My thirst for knowledge was awakened late in high school over the course of my first philosophy class. Authors posed arguments like players moving pieces across a chessboard: each movement required precise knowledge of those that came before and those that might come in the future. The small classroom setting kept me engaged and presented me with personalized challenges for the first time. I began to understand what learning and knowledge were all about, and how to direct my resources to get the most out of a particular class.
The conversations and debates in high school captivated me, and I ended up graduating from Occidental College with a degree in philosophy. The enthusiasm of my professors distilled and refined my passion for learning by allowing me to walk my own path of philosophically intense, but topically light, subjects, such as whether videogames should be considered an art form or whether time travel is possible.
Throughout my academic journey, I have learned that each individual requires a different approach.
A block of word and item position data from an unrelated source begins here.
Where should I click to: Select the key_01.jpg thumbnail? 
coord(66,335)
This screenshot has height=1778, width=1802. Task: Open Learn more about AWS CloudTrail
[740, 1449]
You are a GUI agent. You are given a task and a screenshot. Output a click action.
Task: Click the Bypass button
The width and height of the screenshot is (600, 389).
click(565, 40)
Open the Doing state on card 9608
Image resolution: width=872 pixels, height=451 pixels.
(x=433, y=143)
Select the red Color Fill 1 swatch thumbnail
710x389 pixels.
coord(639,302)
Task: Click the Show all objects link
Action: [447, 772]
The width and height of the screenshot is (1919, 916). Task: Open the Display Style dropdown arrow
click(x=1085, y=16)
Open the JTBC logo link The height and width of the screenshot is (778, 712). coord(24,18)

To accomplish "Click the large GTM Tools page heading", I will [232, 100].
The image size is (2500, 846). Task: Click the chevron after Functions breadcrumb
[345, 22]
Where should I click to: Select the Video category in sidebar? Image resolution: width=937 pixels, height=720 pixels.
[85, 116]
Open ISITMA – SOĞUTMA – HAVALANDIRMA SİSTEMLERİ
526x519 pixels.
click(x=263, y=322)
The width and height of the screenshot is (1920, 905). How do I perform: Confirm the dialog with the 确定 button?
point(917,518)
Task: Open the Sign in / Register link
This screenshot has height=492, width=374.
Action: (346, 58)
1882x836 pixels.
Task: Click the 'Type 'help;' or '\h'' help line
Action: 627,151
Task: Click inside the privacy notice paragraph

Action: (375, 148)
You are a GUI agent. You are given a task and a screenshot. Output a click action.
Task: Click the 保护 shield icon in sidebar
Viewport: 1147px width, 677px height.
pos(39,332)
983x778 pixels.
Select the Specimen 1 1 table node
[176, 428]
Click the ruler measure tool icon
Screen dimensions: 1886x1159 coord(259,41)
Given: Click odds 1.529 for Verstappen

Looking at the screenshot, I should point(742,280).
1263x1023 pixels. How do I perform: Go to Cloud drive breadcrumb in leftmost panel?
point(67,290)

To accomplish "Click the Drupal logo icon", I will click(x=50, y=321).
My strengths as a tutor revolve around my ability to break down concepts into parts, and then present them to students in a way that makes sense and is engaging. Standardized testing, in particular, interests me because the tests consist of a series of logic puzzles, which appeal to the philosopher in me. Working through an SAT word problem can be like playing Sudoku, and an ACT reading passage feels an awful lot like a word search. I enjoy formulating new and creative approaches to challenging puzzles and systems, and helping students prepare for the SAT and ACT allows me to share that passion.
Outside of AJ Tutoring, I enjoy reading and thinking about philosophy, playing basketball, and hiking. I once travelled around the country competing in the videogame “Starcraft 2,” and sometimes I still daydream of being a pro gamer.